Depuis hier soir, la République est en danger, le monde libre tremble, c’est 1984 qui frappe un peu en retard aux portes de nos maisons tranquilles.
Un néo-nazi n’a pas pu chanter contre les victimes de la Shoah. C’est grave. Ah bon ?
D’aucuns viennent doctement t’informer que c’est ta propre liberté d’expression qui est menacée, que toi non plus , « désormais » tu ne pourras plus manifester et t’exprimer comme tu le souhaites. Non, sérieux ?

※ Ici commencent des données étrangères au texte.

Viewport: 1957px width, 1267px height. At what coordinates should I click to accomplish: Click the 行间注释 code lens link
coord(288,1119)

L’année dernière, un collectif de sans-papiers avait décidé, chaque semaine, de manifester place de la Bastille. Manuel Valls dont le domicile se trouvait non loin, avait décidé que non. Aussi bien, pendant des semaines, les sans-papiers furent « encagés », comme on dit élégamment en argot policier, pendant des heures, chaque semaine. Souvent également, ils furent frappés, insultés, embarqués. Dans l’indifférence générale. Il est vrai que n’étant pas néo-nazis, ils n’étaient pas médiatiques. Il est vrai aussi qu’un certain conformisme dans l’expression politique prévaut souvent dans les mouvements de sans-papiers, qui ont rarement le sens de l’humour provocateur et décalé des néo-nazis modernes. Après tout, eussent-ils improvisé une version tektonik de « Maréchal nous voilà », en costume de la division Charlemagne, qu’on en eût parlé, et qu’il se serait sans doute alors trouvé de nobles voix pour protéger leur liberté d’expression.

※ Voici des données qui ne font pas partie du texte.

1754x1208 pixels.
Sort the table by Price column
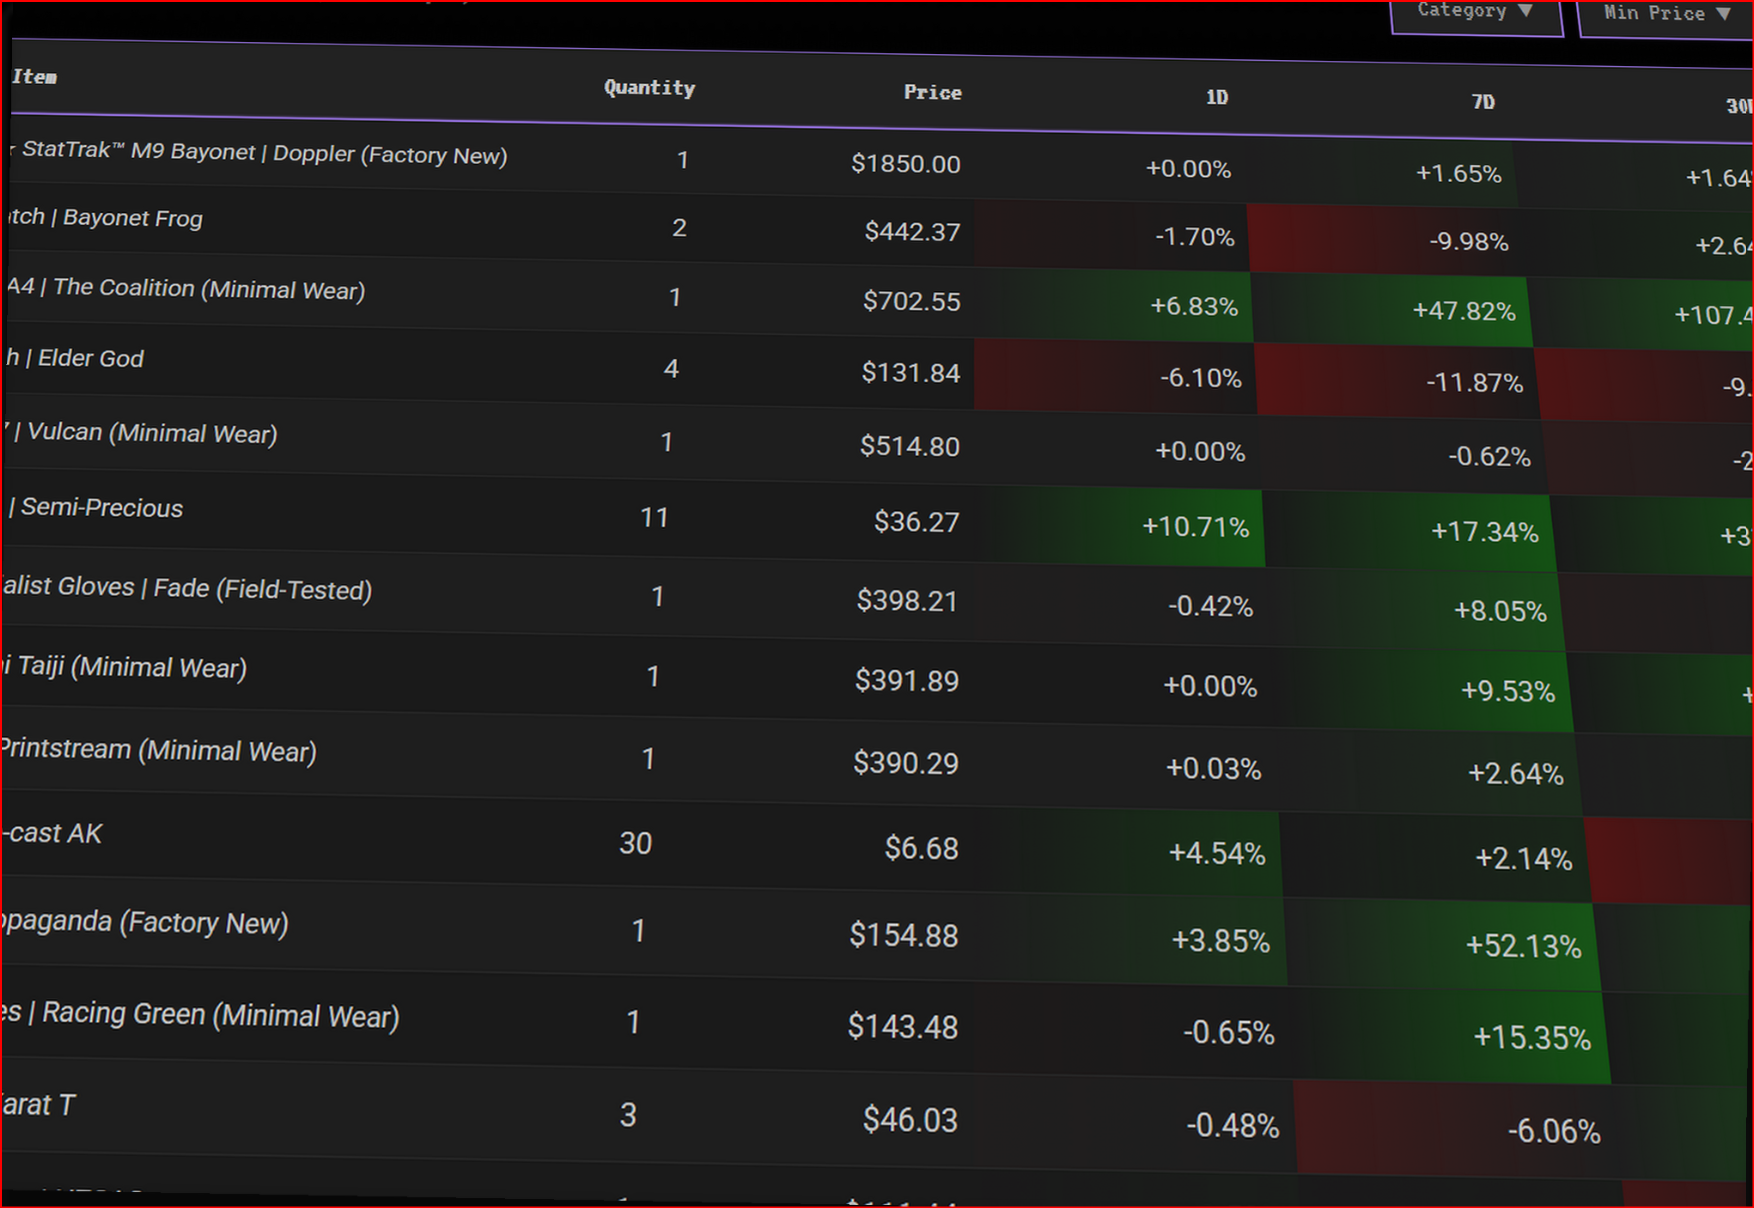coord(932,92)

Entendons-nous bien : personne n’est obligé de se mobiliser pour la liberté d’expression des sans-papiers, ni même de s’en inquiéter vaguement à l’apéro. Nous sommes en démocratie, chacun a le droit de considérer, de facto, que d’aucuns sont moins égaux que d’autres, qu’il faut s’y résigner, car on ne change pas le monde, ou y accorder quelques minutes d’attention émue, puis d’oublier
Mais quand une fièvre subite saisit tout ce petit monde, parce qu’un néo-nazi n’a pas eu le droit de chanter, quand c’est là que le grand mot de Liberté est invoqué, on est en droit de se demander qui est le plus hypocrite. Un Ministre de l’Intérieur , qui certes n’est pas dépourvu d’arrières pensées ambitieuses , et dont la posture antiraciste contraste effectivement avec ses pratiques habituelles, ou toute cette foule de belles âmes qui demain, laisseront les libertés bafouées , parce que c’est ainsi que le monde va ? Les deux sans doute.
Certes, comme beaucoup, j’aurais préféré que des milliers de personnes soient hier , dès le matin, devant le Zénith de Nantes pour en interdire l’accès aux néo-nazis. Certes, comme beaucoup, je ne crois pas que la petite claque donnée hier à un fasciste, va endiguer le flot du néo-fascisme, et encore moins faire de ce gouvernement, un organe de combat contre le racisme en général.
Mais enfin, il faudra m’expliquer quel malheur il y a eu hier soir pour la liberté, quand de pathétiques petits bruns sont rentrés chez eux, leur ananas défraîchi sous le bras, déconfits de n’avoir pu l’agiter en dansant gaiement sur la mémoire d’un génocide.
D’autant qu’on peut se rassurer, dès ce matin, sans doute, leur chef pondra une nouvelle vidéo, et quand bien même, l’inspiration un peu coupée par le trou creusé sur son compte en banque, il garderait le silence 24 heures, ils pourront se consoler, au choix, avec celles de Le Pen, de Zemmour ou de Soral, avec Fdesouche ou avec Egalité et Réconciliation.
On respire, on se calme, le fascisme est toujours là, la démocratie est sauvée.